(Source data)
"""

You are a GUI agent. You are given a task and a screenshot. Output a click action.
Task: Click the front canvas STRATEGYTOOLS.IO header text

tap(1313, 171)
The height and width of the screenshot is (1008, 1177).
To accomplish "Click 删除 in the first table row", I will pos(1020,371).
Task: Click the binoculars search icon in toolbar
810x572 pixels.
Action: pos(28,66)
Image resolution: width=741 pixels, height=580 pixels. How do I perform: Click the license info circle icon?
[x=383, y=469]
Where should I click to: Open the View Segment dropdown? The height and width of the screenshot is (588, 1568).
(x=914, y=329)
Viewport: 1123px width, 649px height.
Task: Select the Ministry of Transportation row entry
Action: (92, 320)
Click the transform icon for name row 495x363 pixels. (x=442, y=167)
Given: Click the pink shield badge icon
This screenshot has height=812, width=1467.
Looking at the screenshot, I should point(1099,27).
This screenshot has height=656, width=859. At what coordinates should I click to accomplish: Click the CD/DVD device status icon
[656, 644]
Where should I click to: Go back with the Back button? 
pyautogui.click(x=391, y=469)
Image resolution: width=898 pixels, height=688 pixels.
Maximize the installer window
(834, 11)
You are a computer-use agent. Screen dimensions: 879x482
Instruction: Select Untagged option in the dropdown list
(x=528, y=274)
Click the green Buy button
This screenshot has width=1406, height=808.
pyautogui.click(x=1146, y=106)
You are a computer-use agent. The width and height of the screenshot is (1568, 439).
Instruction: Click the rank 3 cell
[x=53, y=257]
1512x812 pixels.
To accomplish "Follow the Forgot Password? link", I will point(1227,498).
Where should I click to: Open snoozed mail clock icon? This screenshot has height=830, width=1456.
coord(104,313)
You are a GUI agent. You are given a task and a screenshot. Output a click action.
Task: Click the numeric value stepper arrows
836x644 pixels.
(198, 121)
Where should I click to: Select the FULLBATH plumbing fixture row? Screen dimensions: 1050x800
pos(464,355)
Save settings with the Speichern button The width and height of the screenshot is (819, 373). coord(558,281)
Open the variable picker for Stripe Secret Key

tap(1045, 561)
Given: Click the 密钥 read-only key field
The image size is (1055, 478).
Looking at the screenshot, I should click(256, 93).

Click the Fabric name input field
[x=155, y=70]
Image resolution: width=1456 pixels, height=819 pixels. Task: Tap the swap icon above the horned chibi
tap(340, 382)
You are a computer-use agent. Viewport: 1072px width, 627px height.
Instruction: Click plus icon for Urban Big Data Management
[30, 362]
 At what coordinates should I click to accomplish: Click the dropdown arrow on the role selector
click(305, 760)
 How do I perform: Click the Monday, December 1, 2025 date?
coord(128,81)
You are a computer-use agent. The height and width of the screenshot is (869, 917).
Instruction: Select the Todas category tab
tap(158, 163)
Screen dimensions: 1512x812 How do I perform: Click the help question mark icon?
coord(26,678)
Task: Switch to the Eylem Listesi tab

"""

Aim. Reproduce all of the entries above word for word.

Complete response.
You are a GUI agent. You are given a task and a screenshot. Output a click action.
Task: Click the front canvas STRATEGYTOOLS.IO header text

tap(1313, 171)
The height and width of the screenshot is (1008, 1177).
To accomplish "Click 删除 in the first table row", I will pos(1020,371).
Task: Click the binoculars search icon in toolbar
810x572 pixels.
Action: pos(28,66)
Image resolution: width=741 pixels, height=580 pixels. How do I perform: Click the license info circle icon?
[x=383, y=469]
Where should I click to: Open the View Segment dropdown? The height and width of the screenshot is (588, 1568).
(x=914, y=329)
Viewport: 1123px width, 649px height.
Task: Select the Ministry of Transportation row entry
Action: (92, 320)
Click the transform icon for name row 495x363 pixels. (x=442, y=167)
Given: Click the pink shield badge icon
This screenshot has height=812, width=1467.
Looking at the screenshot, I should point(1099,27).
This screenshot has height=656, width=859. At what coordinates should I click to accomplish: Click the CD/DVD device status icon
[656, 644]
Where should I click to: Go back with the Back button? 
pyautogui.click(x=391, y=469)
Image resolution: width=898 pixels, height=688 pixels.
Maximize the installer window
(834, 11)
You are a computer-use agent. Screen dimensions: 879x482
Instruction: Select Untagged option in the dropdown list
(x=528, y=274)
Click the green Buy button
This screenshot has width=1406, height=808.
pyautogui.click(x=1146, y=106)
You are a computer-use agent. The width and height of the screenshot is (1568, 439).
Instruction: Click the rank 3 cell
[x=53, y=257]
1512x812 pixels.
To accomplish "Follow the Forgot Password? link", I will point(1227,498).
Where should I click to: Open snoozed mail clock icon? This screenshot has height=830, width=1456.
coord(104,313)
You are a GUI agent. You are given a task and a screenshot. Output a click action.
Task: Click the numeric value stepper arrows
836x644 pixels.
(198, 121)
Where should I click to: Select the FULLBATH plumbing fixture row? Screen dimensions: 1050x800
pos(464,355)
Save settings with the Speichern button The width and height of the screenshot is (819, 373). coord(558,281)
Open the variable picker for Stripe Secret Key

tap(1045, 561)
Given: Click the 密钥 read-only key field
The image size is (1055, 478).
Looking at the screenshot, I should click(256, 93).

Click the Fabric name input field
[x=155, y=70]
Image resolution: width=1456 pixels, height=819 pixels. Task: Tap the swap icon above the horned chibi
tap(340, 382)
You are a computer-use agent. Viewport: 1072px width, 627px height.
Instruction: Click plus icon for Urban Big Data Management
[30, 362]
 At what coordinates should I click to accomplish: Click the dropdown arrow on the role selector
click(305, 760)
 How do I perform: Click the Monday, December 1, 2025 date?
coord(128,81)
You are a computer-use agent. The height and width of the screenshot is (869, 917).
Instruction: Select the Todas category tab
tap(158, 163)
Screen dimensions: 1512x812 How do I perform: Click the help question mark icon?
coord(26,678)
Task: Switch to the Eylem Listesi tab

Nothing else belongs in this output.